Stated problem: Reproduce the records below from the line containing "Image resolution: width=275" through the line containing "This screenshot has width=1071, height=693.", swapping "toolbar" for "menu bar" and changing nothing else.

-- start Listed entries --

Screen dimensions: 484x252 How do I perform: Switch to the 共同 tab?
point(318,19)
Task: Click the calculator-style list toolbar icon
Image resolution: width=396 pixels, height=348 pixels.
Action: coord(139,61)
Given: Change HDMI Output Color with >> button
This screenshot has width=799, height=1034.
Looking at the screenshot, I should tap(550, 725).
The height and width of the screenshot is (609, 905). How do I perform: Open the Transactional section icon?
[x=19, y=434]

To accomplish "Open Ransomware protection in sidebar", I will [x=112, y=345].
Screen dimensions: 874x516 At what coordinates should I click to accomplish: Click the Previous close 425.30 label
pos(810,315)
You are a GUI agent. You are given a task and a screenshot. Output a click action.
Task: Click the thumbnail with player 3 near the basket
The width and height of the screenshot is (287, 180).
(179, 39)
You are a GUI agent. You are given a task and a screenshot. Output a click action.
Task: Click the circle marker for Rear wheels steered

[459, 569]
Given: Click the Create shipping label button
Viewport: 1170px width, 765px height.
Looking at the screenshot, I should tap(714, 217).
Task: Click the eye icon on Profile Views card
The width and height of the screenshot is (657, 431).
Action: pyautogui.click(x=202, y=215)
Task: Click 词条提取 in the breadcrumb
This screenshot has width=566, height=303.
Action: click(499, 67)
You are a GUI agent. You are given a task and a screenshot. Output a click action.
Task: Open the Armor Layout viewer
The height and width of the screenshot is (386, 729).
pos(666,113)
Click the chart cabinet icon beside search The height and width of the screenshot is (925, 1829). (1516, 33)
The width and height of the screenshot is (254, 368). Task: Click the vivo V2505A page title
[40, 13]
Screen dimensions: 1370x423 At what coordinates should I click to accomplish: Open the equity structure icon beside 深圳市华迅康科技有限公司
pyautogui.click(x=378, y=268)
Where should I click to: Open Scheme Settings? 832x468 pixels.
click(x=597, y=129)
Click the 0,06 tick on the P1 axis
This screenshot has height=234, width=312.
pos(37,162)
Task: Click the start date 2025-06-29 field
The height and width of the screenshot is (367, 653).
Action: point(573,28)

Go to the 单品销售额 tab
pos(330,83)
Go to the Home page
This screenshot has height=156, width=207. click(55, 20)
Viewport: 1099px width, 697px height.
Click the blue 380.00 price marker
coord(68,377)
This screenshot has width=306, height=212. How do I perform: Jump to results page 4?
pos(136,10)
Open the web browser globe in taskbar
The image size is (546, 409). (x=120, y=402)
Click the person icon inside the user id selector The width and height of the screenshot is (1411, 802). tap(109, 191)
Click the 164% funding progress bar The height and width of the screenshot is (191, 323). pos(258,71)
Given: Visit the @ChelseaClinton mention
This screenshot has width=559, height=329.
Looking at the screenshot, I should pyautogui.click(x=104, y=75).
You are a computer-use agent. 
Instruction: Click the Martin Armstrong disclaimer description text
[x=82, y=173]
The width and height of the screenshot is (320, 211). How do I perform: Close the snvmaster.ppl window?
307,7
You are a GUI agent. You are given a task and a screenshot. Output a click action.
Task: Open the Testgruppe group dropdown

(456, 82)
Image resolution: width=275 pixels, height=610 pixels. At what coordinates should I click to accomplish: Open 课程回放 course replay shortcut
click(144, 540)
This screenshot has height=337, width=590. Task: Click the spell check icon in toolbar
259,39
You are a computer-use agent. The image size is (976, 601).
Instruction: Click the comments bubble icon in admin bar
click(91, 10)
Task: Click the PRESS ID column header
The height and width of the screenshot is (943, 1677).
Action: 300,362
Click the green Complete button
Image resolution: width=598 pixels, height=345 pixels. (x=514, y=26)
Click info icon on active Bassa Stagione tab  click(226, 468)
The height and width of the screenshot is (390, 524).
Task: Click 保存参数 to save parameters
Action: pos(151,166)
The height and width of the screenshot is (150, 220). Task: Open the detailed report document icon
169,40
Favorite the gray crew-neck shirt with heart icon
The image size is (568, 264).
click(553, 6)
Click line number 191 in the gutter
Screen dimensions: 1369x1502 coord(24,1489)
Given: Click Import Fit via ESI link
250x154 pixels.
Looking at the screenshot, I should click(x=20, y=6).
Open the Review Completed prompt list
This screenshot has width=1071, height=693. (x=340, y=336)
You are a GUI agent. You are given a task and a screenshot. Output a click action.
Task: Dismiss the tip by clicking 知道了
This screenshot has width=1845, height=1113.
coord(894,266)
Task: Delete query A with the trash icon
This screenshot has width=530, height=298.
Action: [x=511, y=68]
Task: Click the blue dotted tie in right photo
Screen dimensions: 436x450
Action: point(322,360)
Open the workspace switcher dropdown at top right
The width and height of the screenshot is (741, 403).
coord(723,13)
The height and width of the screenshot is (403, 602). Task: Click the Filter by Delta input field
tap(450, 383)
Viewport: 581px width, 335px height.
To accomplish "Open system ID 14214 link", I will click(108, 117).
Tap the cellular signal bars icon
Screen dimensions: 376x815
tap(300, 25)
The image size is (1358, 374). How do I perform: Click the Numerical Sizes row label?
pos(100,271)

-- end Listed entries --

Solved exercise:
Image resolution: width=275 pixels, height=610 pixels. At what coordinates should I click to accomplish: Open 课程回放 course replay shortcut
click(144, 540)
This screenshot has height=337, width=590. Task: Click the spell check icon in menu bar
259,39
You are a computer-use agent. The image size is (976, 601).
Instruction: Click the comments bubble icon in admin bar
click(91, 10)
Task: Click the PRESS ID column header
The height and width of the screenshot is (943, 1677).
Action: 300,362
Click the green Complete button
Image resolution: width=598 pixels, height=345 pixels. (x=514, y=26)
Click info icon on active Bassa Stagione tab  click(226, 468)
The height and width of the screenshot is (390, 524).
Task: Click 保存参数 to save parameters
Action: pos(151,166)
The height and width of the screenshot is (150, 220). Task: Open the detailed report document icon
169,40
Favorite the gray crew-neck shirt with heart icon
The image size is (568, 264).
click(553, 6)
Click line number 191 in the gutter
Screen dimensions: 1369x1502 coord(24,1489)
Given: Click Import Fit via ESI link
250x154 pixels.
Looking at the screenshot, I should click(x=20, y=6).
Open the Review Completed prompt list
This screenshot has width=1071, height=693. (x=340, y=336)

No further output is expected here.